> [Task prompt]
Could you pull out the lines of the data from the one containing "Click the JAXB arrows icon" to the one containing "I will coord(557,582).", inclusive, and repeat them without any change?

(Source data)
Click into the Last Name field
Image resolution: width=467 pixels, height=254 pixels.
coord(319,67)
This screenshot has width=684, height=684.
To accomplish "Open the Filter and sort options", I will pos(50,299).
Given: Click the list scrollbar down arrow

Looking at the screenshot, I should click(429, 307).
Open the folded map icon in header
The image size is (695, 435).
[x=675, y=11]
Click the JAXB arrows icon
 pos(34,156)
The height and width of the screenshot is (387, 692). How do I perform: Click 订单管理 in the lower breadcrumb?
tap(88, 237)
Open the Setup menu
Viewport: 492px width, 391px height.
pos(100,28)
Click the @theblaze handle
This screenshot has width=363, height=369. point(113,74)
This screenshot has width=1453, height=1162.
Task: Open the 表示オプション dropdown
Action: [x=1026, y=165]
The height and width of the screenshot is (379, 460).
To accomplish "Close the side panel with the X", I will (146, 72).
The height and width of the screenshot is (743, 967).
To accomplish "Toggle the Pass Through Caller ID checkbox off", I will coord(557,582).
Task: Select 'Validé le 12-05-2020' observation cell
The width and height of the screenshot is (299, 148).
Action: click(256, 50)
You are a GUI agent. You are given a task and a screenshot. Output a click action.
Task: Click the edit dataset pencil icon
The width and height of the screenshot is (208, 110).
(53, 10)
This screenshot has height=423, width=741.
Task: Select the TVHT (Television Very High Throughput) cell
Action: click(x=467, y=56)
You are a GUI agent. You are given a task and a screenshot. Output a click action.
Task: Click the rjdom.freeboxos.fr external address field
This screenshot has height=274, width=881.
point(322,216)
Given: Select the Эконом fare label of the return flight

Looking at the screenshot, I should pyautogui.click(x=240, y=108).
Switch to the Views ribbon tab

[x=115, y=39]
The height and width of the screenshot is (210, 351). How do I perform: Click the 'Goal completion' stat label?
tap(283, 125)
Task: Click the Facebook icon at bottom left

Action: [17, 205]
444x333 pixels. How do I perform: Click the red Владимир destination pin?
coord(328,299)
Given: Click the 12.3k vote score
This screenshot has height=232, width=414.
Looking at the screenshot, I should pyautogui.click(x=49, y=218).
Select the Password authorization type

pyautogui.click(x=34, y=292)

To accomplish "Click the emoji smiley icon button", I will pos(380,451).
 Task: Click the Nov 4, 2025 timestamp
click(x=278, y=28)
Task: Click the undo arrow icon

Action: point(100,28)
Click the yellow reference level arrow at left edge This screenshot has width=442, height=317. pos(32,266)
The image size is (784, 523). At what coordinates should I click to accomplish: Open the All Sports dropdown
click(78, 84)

> [Correct result]
Click the JAXB arrows icon
 pos(34,156)
The height and width of the screenshot is (387, 692). How do I perform: Click 订单管理 in the lower breadcrumb?
tap(88, 237)
Open the Setup menu
Viewport: 492px width, 391px height.
pos(100,28)
Click the @theblaze handle
This screenshot has width=363, height=369. point(113,74)
This screenshot has width=1453, height=1162.
Task: Open the 表示オプション dropdown
Action: [x=1026, y=165]
The height and width of the screenshot is (379, 460).
To accomplish "Close the side panel with the X", I will (146, 72).
The height and width of the screenshot is (743, 967).
To accomplish "Toggle the Pass Through Caller ID checkbox off", I will coord(557,582).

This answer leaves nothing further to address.